■ WORKING DATA ■
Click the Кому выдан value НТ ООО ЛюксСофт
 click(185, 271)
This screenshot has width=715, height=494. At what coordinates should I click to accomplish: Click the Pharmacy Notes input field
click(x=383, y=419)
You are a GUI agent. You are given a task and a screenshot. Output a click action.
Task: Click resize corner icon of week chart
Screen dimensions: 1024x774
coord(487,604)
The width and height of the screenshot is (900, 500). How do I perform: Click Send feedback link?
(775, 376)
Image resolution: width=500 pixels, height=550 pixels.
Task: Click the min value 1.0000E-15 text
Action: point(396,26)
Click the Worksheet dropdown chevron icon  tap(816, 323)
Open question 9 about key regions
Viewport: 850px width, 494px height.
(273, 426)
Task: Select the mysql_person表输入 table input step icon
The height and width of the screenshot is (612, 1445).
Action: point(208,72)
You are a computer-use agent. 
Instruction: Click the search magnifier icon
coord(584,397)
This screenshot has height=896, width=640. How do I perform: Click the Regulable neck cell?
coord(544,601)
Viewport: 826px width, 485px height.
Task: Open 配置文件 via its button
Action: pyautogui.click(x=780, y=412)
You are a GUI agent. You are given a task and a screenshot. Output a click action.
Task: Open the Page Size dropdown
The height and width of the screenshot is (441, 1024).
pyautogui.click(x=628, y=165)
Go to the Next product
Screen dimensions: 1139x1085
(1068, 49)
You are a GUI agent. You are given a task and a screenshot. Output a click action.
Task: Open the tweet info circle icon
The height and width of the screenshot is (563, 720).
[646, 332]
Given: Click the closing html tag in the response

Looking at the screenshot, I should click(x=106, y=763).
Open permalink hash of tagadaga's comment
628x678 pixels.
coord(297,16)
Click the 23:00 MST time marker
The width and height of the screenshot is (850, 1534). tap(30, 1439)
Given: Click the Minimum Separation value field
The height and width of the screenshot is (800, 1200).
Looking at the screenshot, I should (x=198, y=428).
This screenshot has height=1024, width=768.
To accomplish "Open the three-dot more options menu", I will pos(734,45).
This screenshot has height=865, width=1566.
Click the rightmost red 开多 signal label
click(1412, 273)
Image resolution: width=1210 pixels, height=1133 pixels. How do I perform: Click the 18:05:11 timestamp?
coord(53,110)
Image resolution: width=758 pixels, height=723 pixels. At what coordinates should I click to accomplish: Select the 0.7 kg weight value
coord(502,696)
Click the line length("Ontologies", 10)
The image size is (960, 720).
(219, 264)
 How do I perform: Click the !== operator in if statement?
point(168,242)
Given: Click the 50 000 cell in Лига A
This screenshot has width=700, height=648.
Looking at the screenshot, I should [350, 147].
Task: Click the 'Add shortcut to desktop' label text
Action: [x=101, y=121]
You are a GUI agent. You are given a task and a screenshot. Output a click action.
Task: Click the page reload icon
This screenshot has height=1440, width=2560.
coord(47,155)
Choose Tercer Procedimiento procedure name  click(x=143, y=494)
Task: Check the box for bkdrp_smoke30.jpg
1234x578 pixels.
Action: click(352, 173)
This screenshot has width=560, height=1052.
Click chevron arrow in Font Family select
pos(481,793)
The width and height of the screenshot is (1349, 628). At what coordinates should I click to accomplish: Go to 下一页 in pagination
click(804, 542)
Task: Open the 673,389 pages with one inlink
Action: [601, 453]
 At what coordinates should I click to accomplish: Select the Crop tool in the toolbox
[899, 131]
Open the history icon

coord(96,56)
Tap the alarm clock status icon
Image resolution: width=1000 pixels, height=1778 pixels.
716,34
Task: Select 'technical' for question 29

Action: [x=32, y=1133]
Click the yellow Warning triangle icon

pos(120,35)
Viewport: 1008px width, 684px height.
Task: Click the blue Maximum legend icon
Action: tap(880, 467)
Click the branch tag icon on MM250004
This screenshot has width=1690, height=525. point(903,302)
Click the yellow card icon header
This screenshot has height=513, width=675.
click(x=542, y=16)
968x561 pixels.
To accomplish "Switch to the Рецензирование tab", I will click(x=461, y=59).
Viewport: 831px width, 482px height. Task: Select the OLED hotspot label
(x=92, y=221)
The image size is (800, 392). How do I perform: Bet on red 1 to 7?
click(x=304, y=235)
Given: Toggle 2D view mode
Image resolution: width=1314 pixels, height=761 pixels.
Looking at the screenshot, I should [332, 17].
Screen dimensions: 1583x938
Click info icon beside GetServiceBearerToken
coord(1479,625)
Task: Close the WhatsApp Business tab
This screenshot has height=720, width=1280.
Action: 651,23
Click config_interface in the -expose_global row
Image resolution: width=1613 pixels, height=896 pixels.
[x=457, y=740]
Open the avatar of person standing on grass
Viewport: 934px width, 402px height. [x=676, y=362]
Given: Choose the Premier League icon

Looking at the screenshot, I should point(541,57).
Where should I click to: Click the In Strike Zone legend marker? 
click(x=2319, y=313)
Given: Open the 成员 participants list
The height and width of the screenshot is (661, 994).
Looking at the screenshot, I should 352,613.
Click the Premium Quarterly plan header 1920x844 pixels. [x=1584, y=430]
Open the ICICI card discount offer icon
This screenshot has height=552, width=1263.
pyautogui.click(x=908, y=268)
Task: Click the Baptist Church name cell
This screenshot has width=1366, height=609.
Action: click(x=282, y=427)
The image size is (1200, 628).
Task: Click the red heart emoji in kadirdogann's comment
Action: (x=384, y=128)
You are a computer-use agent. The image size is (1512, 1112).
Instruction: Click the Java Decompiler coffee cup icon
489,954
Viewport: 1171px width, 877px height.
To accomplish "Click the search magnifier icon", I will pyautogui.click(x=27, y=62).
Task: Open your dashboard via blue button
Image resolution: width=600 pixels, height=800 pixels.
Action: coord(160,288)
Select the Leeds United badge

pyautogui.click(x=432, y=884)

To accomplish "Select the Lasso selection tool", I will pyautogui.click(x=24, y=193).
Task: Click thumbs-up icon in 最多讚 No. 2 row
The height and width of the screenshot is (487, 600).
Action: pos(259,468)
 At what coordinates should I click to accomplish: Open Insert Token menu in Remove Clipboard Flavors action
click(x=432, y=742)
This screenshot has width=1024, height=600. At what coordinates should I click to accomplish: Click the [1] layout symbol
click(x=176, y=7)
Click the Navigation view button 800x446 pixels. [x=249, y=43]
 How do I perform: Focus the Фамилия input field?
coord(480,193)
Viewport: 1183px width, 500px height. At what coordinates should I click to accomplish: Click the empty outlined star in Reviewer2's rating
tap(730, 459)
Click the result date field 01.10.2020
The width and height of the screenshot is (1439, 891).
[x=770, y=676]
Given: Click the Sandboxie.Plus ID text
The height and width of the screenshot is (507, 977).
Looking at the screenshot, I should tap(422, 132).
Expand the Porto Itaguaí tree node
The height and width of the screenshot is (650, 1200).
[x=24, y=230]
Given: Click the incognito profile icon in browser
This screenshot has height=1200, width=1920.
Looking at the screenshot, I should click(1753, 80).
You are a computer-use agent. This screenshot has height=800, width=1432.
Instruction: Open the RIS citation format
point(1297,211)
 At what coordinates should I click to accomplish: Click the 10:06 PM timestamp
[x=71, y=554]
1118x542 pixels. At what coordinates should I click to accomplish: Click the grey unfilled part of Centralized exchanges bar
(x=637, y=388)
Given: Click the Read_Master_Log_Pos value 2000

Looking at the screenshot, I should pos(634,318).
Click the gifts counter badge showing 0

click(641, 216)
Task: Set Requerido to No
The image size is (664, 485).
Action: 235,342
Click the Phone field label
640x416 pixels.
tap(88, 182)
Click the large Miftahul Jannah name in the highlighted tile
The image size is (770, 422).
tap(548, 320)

■ AIM OF THE TASK ■
With the first line being the one containing "How do I perform: Click the !== operator" and the last line the one containing "Task: Check the box for bkdrp_smoke30.jpg", transcribe exactly the lines above that fall in that range.

■ ANSWER SPACE ■
 How do I perform: Click the !== operator in if statement?
point(168,242)
Given: Click the 50 000 cell in Лига A
This screenshot has width=700, height=648.
Looking at the screenshot, I should [350, 147].
Task: Click the 'Add shortcut to desktop' label text
Action: [x=101, y=121]
You are a GUI agent. You are given a task and a screenshot. Output a click action.
Task: Click the page reload icon
This screenshot has height=1440, width=2560.
coord(47,155)
Choose Tercer Procedimiento procedure name  click(x=143, y=494)
Task: Check the box for bkdrp_smoke30.jpg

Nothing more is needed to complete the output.